Exercise goal =
Below are the entries. Transcribe exactly the lines from the one with "Task: Click the duplicate image icon" through the one with "Click the More Graphics button", ends included, and leave out all others.

Data extracts =

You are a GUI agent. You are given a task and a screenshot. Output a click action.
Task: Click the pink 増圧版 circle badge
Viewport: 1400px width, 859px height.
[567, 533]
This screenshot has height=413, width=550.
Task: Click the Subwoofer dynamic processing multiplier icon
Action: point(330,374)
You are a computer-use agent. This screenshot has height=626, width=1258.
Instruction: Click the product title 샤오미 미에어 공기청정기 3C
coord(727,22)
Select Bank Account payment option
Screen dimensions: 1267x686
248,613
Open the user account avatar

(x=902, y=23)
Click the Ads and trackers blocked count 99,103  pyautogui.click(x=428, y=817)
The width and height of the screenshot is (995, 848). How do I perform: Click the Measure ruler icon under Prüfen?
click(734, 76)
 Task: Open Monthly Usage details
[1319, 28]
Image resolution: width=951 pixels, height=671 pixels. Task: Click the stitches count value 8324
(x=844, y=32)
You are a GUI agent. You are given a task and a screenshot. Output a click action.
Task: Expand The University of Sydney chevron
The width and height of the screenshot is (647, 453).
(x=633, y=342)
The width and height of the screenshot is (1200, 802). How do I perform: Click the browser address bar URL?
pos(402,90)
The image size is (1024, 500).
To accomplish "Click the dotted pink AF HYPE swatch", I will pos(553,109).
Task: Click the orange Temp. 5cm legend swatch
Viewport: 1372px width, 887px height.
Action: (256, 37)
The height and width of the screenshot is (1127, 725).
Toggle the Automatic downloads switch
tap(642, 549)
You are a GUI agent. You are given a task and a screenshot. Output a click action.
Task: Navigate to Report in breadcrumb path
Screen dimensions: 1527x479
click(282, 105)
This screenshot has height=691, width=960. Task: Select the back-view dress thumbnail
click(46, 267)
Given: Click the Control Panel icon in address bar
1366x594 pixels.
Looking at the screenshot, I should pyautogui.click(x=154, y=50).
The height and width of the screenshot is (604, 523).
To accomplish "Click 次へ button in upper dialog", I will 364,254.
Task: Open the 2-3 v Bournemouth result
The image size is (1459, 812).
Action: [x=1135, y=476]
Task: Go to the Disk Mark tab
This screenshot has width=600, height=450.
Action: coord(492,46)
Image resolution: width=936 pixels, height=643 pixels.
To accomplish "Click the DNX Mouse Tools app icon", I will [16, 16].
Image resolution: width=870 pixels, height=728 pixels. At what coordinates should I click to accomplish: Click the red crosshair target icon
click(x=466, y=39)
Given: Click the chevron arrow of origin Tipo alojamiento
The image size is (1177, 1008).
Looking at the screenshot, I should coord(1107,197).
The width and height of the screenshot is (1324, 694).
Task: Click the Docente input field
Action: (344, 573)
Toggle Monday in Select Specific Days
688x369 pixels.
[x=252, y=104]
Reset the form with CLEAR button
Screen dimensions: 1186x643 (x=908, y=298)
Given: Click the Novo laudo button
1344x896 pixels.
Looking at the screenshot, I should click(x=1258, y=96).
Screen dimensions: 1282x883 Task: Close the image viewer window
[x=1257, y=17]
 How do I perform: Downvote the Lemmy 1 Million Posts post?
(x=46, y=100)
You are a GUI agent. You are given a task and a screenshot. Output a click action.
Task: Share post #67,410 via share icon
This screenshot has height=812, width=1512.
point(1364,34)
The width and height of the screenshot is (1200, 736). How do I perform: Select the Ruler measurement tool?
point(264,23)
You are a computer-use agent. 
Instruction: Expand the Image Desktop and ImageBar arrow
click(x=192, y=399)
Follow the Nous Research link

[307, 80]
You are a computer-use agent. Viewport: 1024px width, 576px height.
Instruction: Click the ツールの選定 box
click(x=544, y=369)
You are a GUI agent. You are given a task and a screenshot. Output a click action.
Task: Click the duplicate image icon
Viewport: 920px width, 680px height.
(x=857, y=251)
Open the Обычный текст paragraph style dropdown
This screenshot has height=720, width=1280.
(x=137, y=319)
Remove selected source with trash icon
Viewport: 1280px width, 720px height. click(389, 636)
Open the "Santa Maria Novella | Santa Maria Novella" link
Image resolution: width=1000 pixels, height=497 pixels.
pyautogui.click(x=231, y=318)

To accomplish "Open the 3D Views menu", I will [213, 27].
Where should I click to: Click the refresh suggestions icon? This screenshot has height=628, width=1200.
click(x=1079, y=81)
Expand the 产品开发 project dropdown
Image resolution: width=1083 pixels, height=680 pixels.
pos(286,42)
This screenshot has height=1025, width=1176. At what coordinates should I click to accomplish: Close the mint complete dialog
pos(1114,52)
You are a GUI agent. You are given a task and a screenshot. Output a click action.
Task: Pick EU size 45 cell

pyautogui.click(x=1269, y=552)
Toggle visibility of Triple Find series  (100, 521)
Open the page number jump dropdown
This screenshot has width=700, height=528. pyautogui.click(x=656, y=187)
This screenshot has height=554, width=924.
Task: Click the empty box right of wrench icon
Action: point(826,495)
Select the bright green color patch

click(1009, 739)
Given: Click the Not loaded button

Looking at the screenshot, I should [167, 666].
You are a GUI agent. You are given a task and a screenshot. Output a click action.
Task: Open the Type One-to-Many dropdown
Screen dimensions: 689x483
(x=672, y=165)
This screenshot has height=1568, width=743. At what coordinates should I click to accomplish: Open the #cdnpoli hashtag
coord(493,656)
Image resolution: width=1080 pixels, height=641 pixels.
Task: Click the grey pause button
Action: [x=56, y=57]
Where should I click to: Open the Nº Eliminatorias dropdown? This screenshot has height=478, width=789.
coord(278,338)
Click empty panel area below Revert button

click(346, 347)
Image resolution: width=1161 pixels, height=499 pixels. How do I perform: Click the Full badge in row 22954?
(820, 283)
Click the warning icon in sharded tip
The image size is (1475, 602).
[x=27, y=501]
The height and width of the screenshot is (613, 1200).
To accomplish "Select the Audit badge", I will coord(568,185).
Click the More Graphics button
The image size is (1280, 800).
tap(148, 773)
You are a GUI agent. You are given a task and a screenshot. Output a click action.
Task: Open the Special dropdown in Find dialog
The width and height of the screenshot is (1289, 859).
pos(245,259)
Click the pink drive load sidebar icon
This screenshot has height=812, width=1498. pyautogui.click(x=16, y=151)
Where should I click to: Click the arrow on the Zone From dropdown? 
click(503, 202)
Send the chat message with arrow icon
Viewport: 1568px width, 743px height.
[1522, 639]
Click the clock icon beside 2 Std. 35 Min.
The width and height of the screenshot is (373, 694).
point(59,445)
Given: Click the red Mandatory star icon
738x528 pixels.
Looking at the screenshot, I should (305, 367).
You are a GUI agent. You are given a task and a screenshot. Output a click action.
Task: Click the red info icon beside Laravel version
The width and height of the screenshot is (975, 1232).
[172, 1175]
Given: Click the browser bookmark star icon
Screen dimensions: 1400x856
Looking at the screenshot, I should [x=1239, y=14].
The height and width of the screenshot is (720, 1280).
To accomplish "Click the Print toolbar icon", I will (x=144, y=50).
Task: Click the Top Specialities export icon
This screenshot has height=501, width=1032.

Answer =
Task: Click the duplicate image icon
Viewport: 920px width, 680px height.
(x=857, y=251)
Open the Обычный текст paragraph style dropdown
This screenshot has height=720, width=1280.
(x=137, y=319)
Remove selected source with trash icon
Viewport: 1280px width, 720px height. click(389, 636)
Open the "Santa Maria Novella | Santa Maria Novella" link
Image resolution: width=1000 pixels, height=497 pixels.
pyautogui.click(x=231, y=318)

To accomplish "Open the 3D Views menu", I will [213, 27].
Where should I click to: Click the refresh suggestions icon? This screenshot has height=628, width=1200.
click(x=1079, y=81)
Expand the 产品开发 project dropdown
Image resolution: width=1083 pixels, height=680 pixels.
pos(286,42)
This screenshot has height=1025, width=1176. At what coordinates should I click to accomplish: Close the mint complete dialog
pos(1114,52)
You are a GUI agent. You are given a task and a screenshot. Output a click action.
Task: Pick EU size 45 cell

pyautogui.click(x=1269, y=552)
Toggle visibility of Triple Find series  (100, 521)
Open the page number jump dropdown
This screenshot has width=700, height=528. pyautogui.click(x=656, y=187)
This screenshot has height=554, width=924.
Task: Click the empty box right of wrench icon
Action: point(826,495)
Select the bright green color patch

click(1009, 739)
Given: Click the Not loaded button

Looking at the screenshot, I should [167, 666].
You are a GUI agent. You are given a task and a screenshot. Output a click action.
Task: Open the Type One-to-Many dropdown
Screen dimensions: 689x483
(x=672, y=165)
This screenshot has height=1568, width=743. At what coordinates should I click to accomplish: Open the #cdnpoli hashtag
coord(493,656)
Image resolution: width=1080 pixels, height=641 pixels.
Task: Click the grey pause button
Action: [x=56, y=57]
Where should I click to: Open the Nº Eliminatorias dropdown? This screenshot has height=478, width=789.
coord(278,338)
Click empty panel area below Revert button

click(346, 347)
Image resolution: width=1161 pixels, height=499 pixels. How do I perform: Click the Full badge in row 22954?
(820, 283)
Click the warning icon in sharded tip
The image size is (1475, 602).
[x=27, y=501]
The height and width of the screenshot is (613, 1200).
To accomplish "Select the Audit badge", I will coord(568,185).
Click the More Graphics button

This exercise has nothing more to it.